13 thoughts on “Rubidium Disciplined Real Time Clock

  1. For many years I worked in the electric utility industry and I’ve built several GPS synchronized clocks for work and home use. My most recent clock, that isn’t finished yet, has been comparing the GPS time to the power line frequency. It seems like the Eastern US power grid can run perhaps 6 seconds fast or slow some days. Several of my clocks have power line frequency inputs and with a PC can log the frequency to 3 decimal places every second. It’s possible to see fluctuations during the day and major fluctuations if nuclear reactors scram half-way across the country. I recorded the frequency changes during the earthquake that damaged the Washington Monument a few years ago. At least one nuclear reactor scrammed during that event. These are things you can do when you have a highly accurate clock.

  2. I sell on Tindie a GPS discipline board for the FE-5680A rubidium oscillator that’s widely available on eBay.

    The 5680 has excellent long term stability (like GPS), but it’s short term stability (tau < 2-3 sec) isn't as good as a decent OCXO. If you're making a clock, that's not a big deal but if you're feeding a UHF or SHF frequency multiplier, you'll need something with better phase noise than the 5680A offers.
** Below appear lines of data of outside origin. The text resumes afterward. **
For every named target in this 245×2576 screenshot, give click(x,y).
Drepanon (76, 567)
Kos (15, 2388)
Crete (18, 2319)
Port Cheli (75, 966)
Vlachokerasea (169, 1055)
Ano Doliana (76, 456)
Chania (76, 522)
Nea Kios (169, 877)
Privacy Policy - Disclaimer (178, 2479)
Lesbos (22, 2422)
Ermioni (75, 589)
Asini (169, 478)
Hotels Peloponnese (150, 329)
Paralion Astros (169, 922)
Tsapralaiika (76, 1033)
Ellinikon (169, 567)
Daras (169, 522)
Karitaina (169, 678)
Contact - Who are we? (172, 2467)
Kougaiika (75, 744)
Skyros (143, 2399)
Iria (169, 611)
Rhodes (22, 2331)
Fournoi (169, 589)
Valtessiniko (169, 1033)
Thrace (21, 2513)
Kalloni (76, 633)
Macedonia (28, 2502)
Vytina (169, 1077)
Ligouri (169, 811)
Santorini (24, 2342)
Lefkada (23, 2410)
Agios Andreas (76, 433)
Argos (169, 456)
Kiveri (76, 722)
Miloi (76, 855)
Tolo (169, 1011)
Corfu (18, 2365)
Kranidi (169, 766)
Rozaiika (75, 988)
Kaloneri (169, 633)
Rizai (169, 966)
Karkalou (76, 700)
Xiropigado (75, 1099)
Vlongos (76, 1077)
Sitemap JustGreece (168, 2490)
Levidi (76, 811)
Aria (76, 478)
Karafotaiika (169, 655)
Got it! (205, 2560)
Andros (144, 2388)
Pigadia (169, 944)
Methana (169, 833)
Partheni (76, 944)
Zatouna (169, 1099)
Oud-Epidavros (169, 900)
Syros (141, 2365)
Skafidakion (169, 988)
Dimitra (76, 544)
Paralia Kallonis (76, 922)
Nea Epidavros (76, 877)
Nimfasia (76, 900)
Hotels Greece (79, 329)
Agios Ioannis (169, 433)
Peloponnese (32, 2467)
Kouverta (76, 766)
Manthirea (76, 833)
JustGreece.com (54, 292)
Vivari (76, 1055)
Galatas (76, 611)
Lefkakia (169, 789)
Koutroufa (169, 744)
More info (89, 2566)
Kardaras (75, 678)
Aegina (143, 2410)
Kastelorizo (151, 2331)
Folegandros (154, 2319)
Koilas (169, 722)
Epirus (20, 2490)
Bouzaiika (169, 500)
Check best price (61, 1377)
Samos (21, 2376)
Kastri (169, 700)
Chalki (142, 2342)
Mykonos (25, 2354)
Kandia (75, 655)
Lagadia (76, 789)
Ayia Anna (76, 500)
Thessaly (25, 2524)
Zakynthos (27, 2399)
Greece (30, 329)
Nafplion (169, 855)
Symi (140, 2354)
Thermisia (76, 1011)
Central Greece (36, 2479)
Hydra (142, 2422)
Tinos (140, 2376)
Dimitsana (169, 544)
    The best application of the 5680A is as an offline standard for use when GPS reception isn't available. If you calibrate a 5680A, you can count on the rubidium physics package keeping the calibration locked in much better than an OCCO would be able to do without discipline.
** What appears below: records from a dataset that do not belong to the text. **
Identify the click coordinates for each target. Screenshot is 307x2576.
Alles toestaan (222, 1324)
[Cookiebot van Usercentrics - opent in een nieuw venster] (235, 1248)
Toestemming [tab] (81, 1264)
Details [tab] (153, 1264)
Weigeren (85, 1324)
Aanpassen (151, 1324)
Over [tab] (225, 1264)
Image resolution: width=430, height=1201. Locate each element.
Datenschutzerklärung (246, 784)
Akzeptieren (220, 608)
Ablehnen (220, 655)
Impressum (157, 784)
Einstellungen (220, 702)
  3. I’m wondering if adding a linear power supply (Instead of the regulating psu) will improve the stability. It all depends on the switching frequency of the regulators. A good power filter can also do the job.

    Testing this would require 4 of the same circuit 2 of each and preferably of the same batch… A bit to much for just playing around. As you can get the time with NTP or GPS pretty cheaply.
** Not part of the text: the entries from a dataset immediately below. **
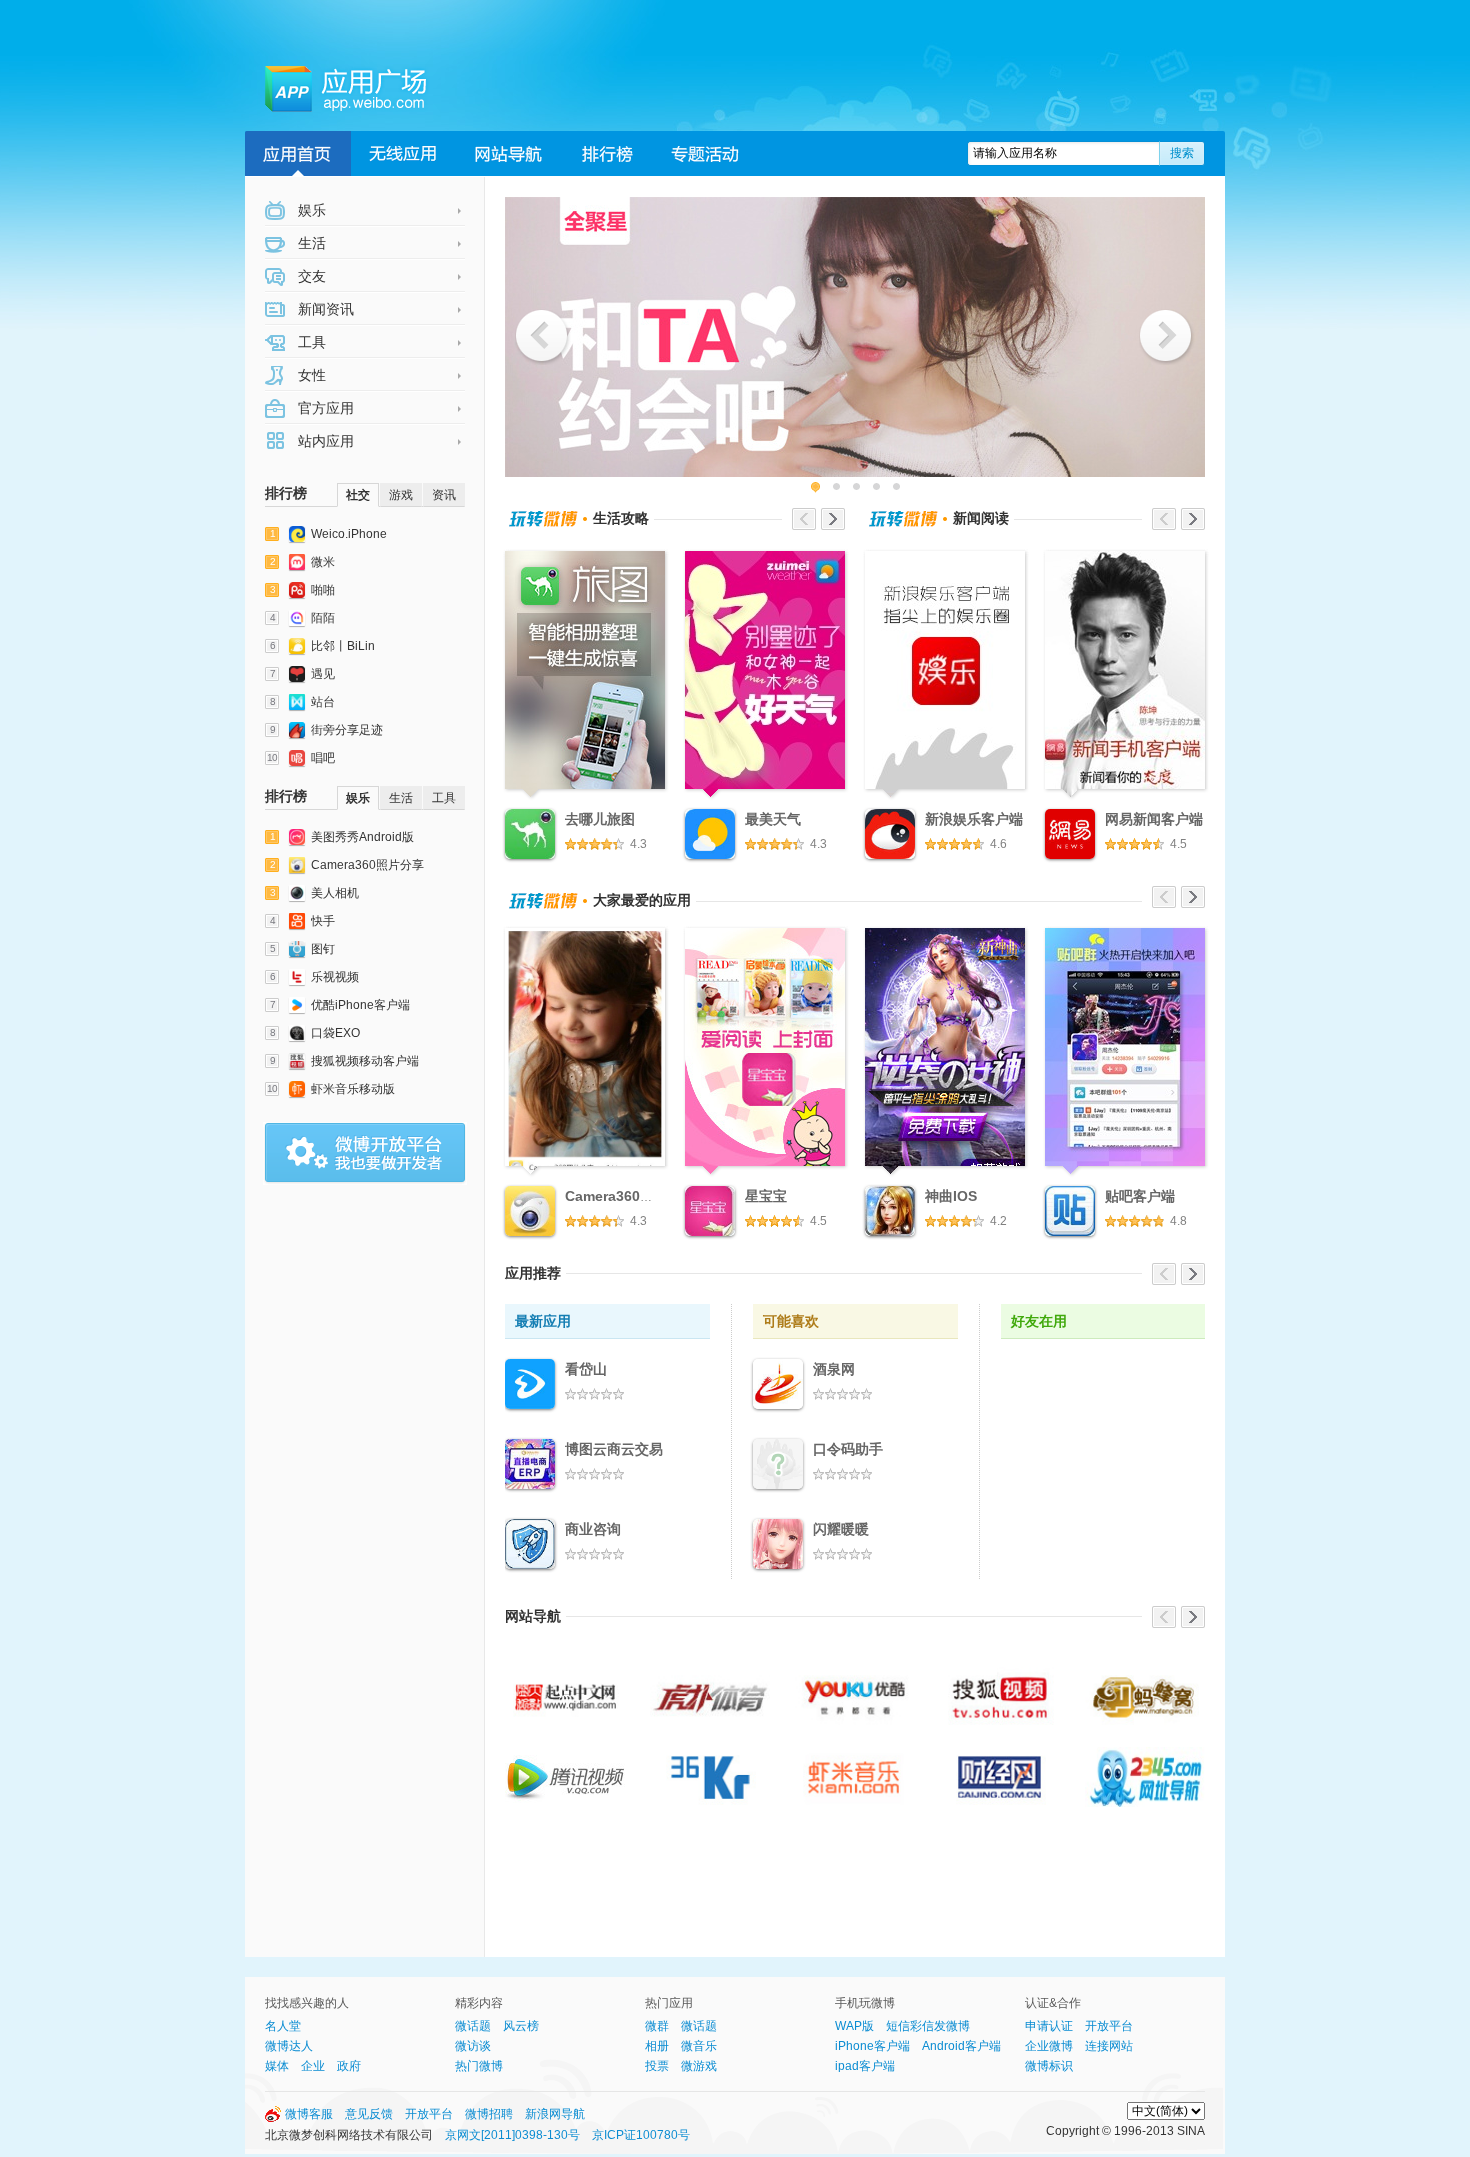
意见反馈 (369, 2114)
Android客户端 (961, 2046)
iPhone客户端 (872, 2046)
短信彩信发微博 (928, 2026)
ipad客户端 (865, 2066)
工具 (310, 342)
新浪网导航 (555, 2114)
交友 (310, 276)
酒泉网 (834, 1369)
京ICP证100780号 (641, 2135)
    1. The regulating PSU actually powers a set of linear regulators within the frequency standard. Hopefully together with the filtering caps not much of the switching noise makes it through.

      The 5v rail is switching only however, but it has some nice filtering caps. I may consider adding a follow-on linear regulator just to be sure…

    1. The CSAC is very impressive but this FE-5650A has better long term stability: <2 x 10^-10/year
      compared <1×10^–8/year typical(*) for the to the CSAC module.

      Also this disclaimer(*) in the CSAC datasheet does not inspire confidence:

      "However, continuous operation of CSAC over extended period of time
      may yield unpredictable aging performance, resulting in failure to meet the aging specs and may not be suitable for certain applications."

  4. The way they acheive short term accuracy in the cesium beam atomic clock (5060 series HP / Agilent / Keysight ) is by EFC correction of an ovenized crystal oscillator (10811).
    However comparing to WWVB isn’t really practical as it would take almost a week to truly certify a Rubidium standard. It takes near a full day just to certify an ovenized crystal. Rubidium is at least a full magnitude or two beyond a good ovenized rock. Problem is WWVB is only 60KHz. Takes time to compare a 5 or 10 MHz standard to that.

      1. Nice little osc…. If it lives up to its spec of 0.3 ppm per year. (3 Hz @ 10 MHz). The 10811A is spec’d at 5 x -10 per day, or 1.82 Hz per year. So doing REAL GOOD to come in under 2x that spec in a micro can OCXO. Only problem I see from spec sheet is the +/- 4 ppm EFC voltage range of 0 – 6 V. On a 10 MHz rock that’s a range of 80 Hz, or 13.333… Hz/V. You’ll need a very stable correction circuit. (Think mylar or glass caps)

  5. I have a similar project here:

    I decided to go with several 8×8 LED arrays so that I could incorporate menus that allow for selecting time zone, 12/24 hour display, brightness, etc. I can also “turn off” the GPS so I can measure the drift between the GPS and the Rubidium source. Went with a generic 2U case and cut a hole for the display.

    I still haven’t “finished” the project, as I’d like to switch to the 16KHz source from the DS3231 as the internal timekeeper, which is significantly better than the Arduino crystal.